Polyadenylation site (PA) choice defines transcript 3′ ends and constitutes a major regulatory layer that is cell-type- and state-specific. However, most existing APA/PA predictive models are primarily sequence-driven (cis-regulatory grammar), limiting their ability to explain tissue- and celltype-specific alternative polyadenylation (APA) events.
We propose PolyA-Foundation, a foundation model that learns transferable representations to predict PA usage from ATAC-seq chromatin accessibility peaks together with peak-overlapping regulatory sequence. The primary goal is to build a scalable deep learning framework that can generalize across human cell types and studies, enabling ATAC-only inference of PA programs. We will adopt a two-stage strategy: (i) large-scale self-supervised pretraining on public scATAC-seq atlases to learn regulatory representations from accessibility patterns and sequence features; and (ii) supervised fine-tuning on paired multi-omics datasets linking ATAC profiles to RNA-derived PA quantification.

* * * * * * *

Problem requirements: Pick up the PolyA-Foundation proposal right after its last sentence and keep writing it.

[Data entries]
* * * * * * *

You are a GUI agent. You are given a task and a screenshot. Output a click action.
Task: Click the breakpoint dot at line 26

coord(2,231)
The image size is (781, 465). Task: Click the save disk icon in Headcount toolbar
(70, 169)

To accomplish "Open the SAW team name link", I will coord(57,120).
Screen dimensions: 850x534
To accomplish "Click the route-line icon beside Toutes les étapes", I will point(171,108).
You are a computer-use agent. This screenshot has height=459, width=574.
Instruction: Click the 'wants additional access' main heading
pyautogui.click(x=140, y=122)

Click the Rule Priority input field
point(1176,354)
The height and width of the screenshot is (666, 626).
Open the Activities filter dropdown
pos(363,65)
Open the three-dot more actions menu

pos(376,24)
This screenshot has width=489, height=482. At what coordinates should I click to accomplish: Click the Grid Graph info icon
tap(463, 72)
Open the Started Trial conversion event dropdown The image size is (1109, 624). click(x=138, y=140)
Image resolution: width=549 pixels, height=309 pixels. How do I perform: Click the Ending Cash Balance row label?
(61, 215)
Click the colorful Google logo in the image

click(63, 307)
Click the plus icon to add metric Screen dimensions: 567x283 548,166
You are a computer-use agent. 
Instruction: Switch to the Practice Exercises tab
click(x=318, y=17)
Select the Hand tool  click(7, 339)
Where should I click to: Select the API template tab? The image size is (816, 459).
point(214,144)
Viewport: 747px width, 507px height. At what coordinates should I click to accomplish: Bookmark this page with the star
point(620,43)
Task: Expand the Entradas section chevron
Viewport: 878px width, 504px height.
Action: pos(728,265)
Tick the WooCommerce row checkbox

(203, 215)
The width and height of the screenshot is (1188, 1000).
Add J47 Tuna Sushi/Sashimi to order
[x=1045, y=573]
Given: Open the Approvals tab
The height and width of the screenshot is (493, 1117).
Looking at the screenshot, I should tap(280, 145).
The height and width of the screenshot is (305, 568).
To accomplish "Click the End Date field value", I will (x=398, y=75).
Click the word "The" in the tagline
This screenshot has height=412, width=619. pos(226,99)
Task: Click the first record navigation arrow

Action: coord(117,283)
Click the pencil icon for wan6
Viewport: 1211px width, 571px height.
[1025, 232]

* * * * * * *

Exercise result:
Deliverables are: (1) a curated non-sensitive training corpus connecting ATAC-derived features to gene- and isoform-level PA usage across diverse human cell types; (2) a GPU-efficient pretraining and fine-tuning pipeline with pretrained checkpoints for ATAC-to-PA prediction; and (3) rigorous benchmarking and ablation studies (e.g., cross-dataset and held-out cell-type transfer) plus interpretation tooling. After establishing the model, we will use it as an analysis engine to quantify promoter–PA coupling and to prioritize enhancer/variant effects on APA by scoring predicted PA shifts, providing a framework to interpret putative APA-QTL mechanisms from regulatory DNA. We will pretrain on large-scale public scATAC-seq atlases from Zhang et al (https://doi.org/10.1016/j.cell.2021.10.024) and fine-tune/evaluate on Tabula Sapiens data (https://www.science.org/doi/10.1126/science.abl4896).
The project is compute-intensive due to large-scale pretraining and extensive benchmarking, and therefore targets Alvis for reproducible deep learning training and evaluation. All code, models, and evaluation scripts will be released openly.